[[ Input records open ]]

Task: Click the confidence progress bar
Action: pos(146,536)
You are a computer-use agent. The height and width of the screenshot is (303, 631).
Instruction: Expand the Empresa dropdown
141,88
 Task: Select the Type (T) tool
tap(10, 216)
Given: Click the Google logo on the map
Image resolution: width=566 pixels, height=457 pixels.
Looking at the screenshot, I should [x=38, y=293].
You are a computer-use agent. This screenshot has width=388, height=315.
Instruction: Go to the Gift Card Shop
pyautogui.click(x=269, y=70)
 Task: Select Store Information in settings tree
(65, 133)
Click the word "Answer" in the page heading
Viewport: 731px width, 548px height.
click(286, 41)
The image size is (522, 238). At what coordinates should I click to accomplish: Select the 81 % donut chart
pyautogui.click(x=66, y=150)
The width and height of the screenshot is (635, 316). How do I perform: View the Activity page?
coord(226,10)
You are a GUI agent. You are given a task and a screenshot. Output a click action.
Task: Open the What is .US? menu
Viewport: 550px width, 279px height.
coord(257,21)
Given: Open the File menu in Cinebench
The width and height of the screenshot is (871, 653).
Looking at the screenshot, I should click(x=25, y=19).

[[ Input records closed ]]
[[ Input records open ]]

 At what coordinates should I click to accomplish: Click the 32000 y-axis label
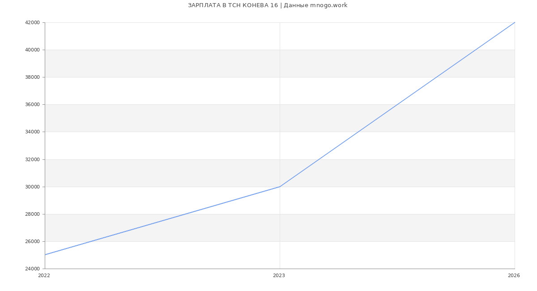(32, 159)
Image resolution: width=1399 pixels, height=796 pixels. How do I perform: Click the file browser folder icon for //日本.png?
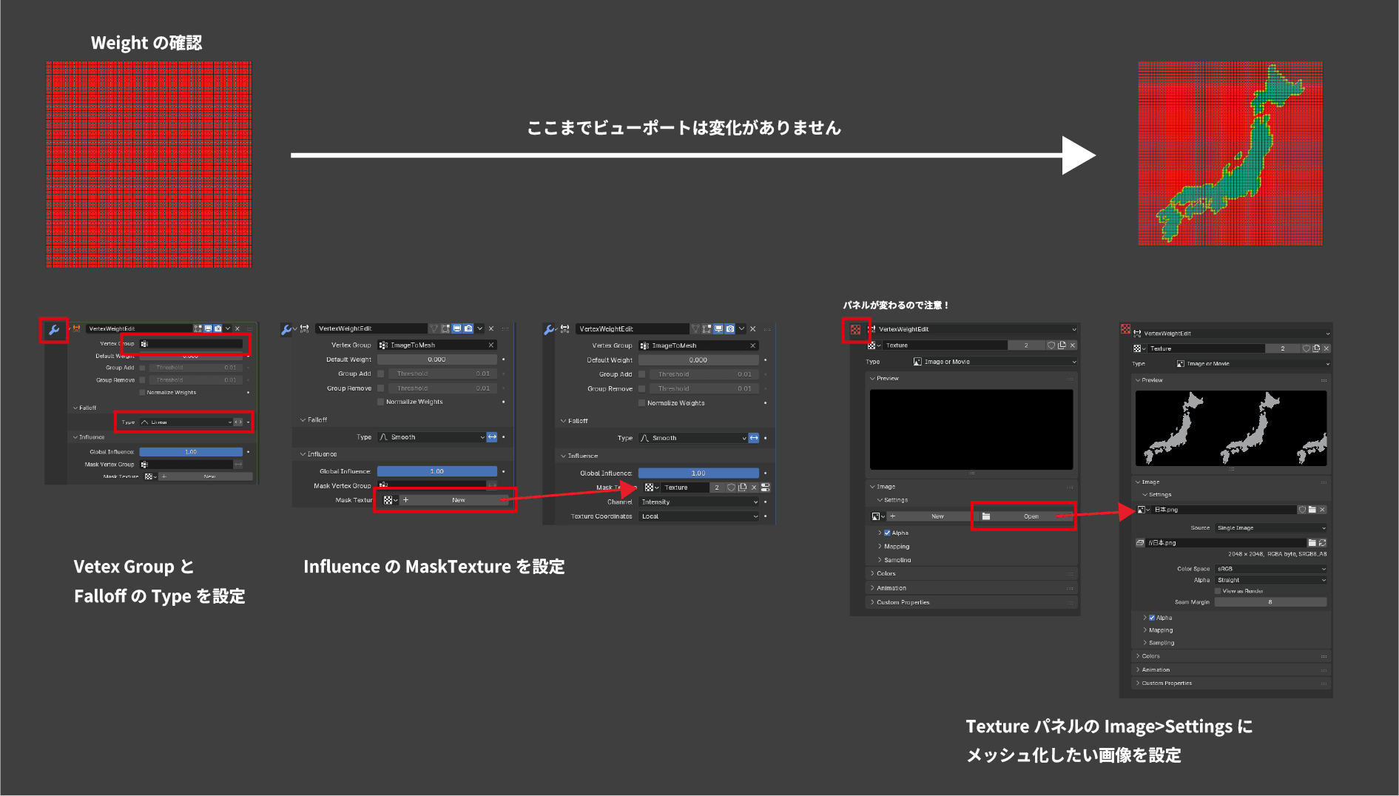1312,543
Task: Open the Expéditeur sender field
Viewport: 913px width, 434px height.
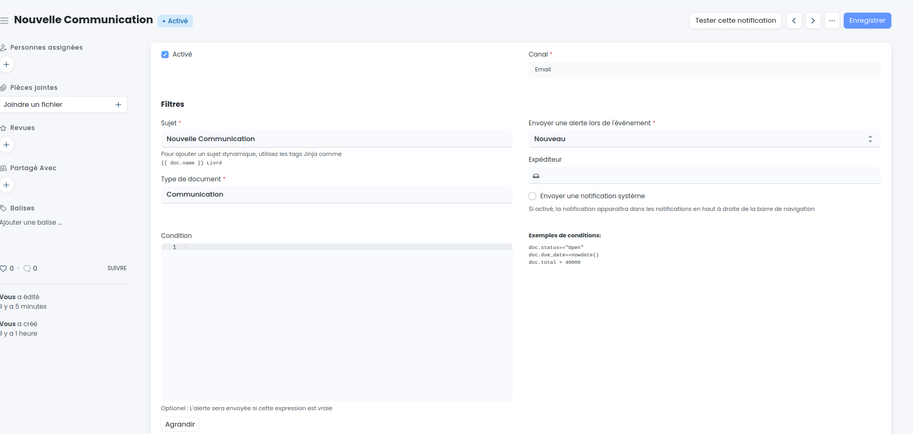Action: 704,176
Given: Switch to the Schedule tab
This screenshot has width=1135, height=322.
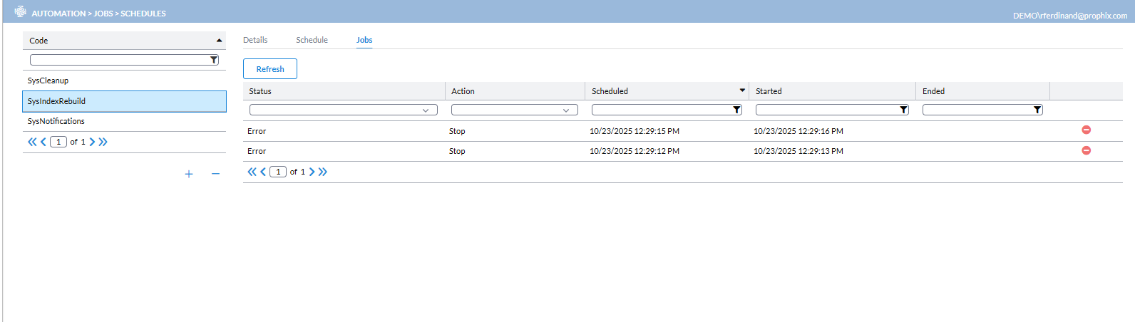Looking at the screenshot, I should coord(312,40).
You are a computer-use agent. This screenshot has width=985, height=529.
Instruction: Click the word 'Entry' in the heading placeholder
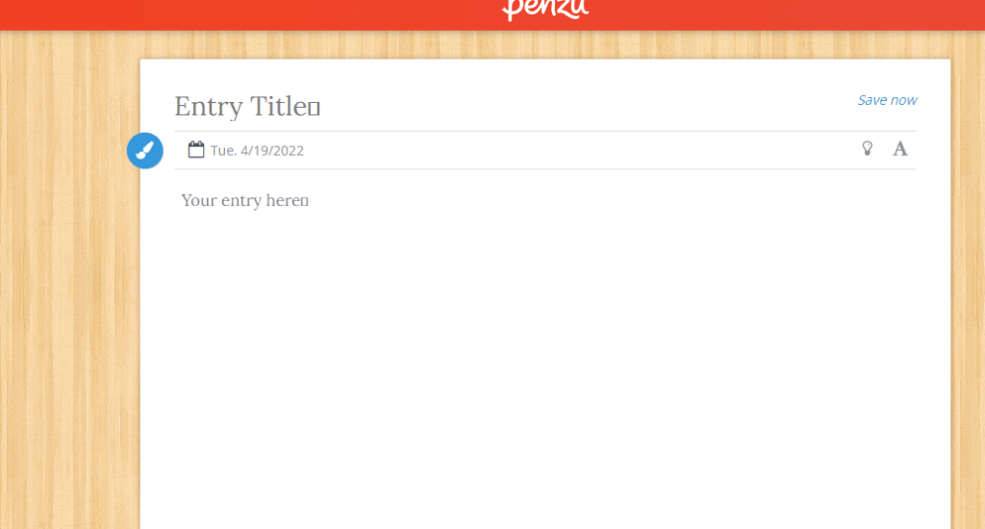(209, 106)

[[ Input records closed ]]
[[ Input records open ]]

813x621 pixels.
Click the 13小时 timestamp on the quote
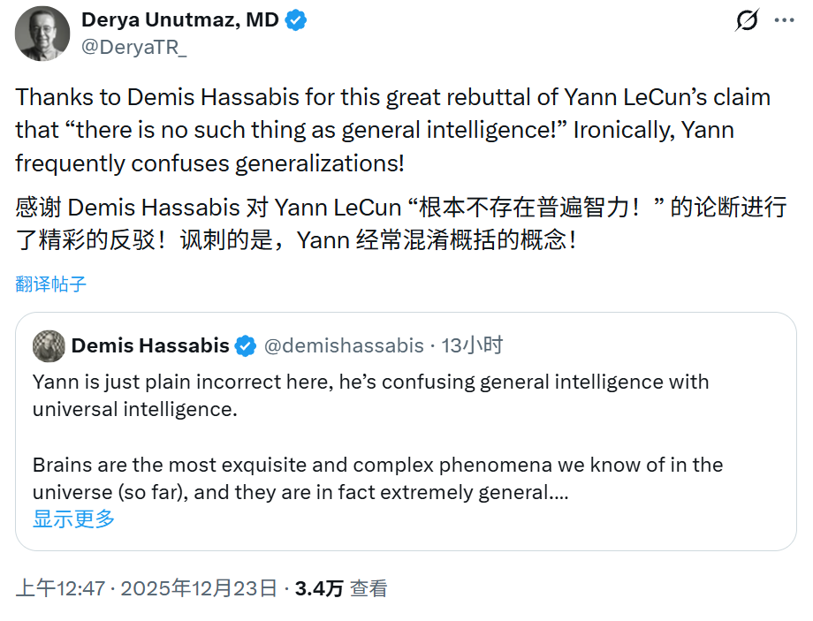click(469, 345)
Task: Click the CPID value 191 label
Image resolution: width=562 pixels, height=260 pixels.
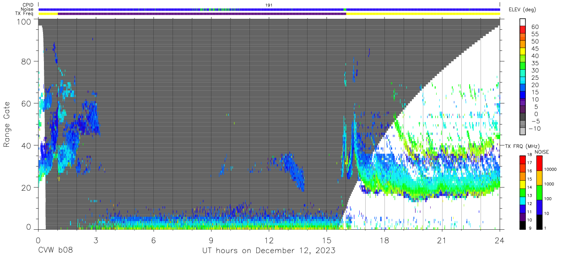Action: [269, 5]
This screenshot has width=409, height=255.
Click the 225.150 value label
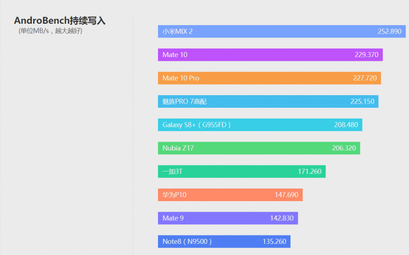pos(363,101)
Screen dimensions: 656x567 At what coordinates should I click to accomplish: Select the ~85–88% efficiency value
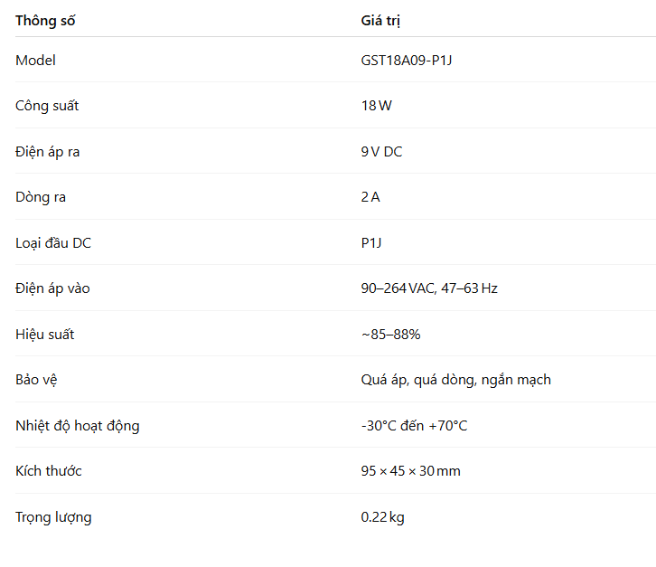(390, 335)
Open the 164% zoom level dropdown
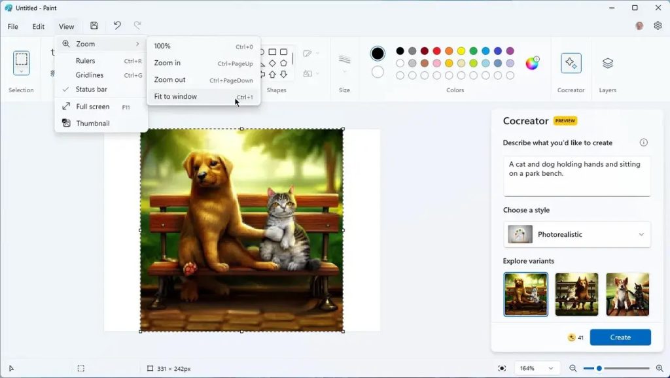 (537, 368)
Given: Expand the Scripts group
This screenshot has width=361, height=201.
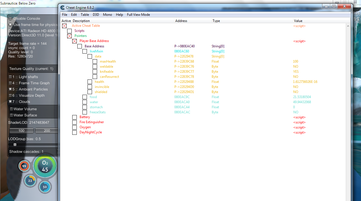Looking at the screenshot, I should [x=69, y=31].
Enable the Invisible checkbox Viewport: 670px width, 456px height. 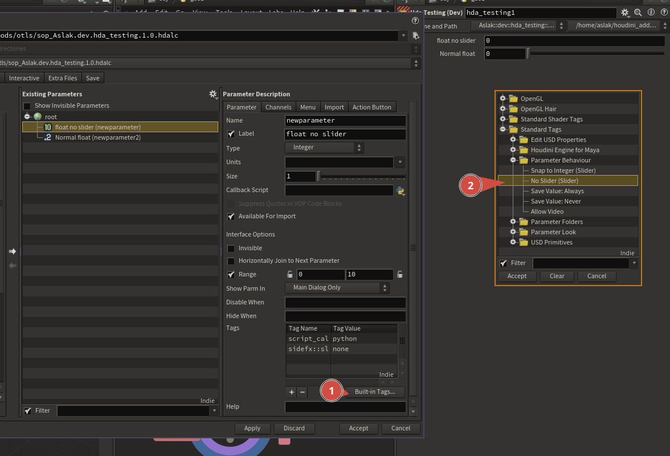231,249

[[ Input records closed ]]

Your task.
In the data above, copy every line where the string "computer" appears.

Task response.
You are a computer-use agent. The height and width of the screenshot is (303, 631).
You are a computer-use agent. This screenshot has width=388, height=315.
You are a computer-use agent. This screenshot has width=985, height=529.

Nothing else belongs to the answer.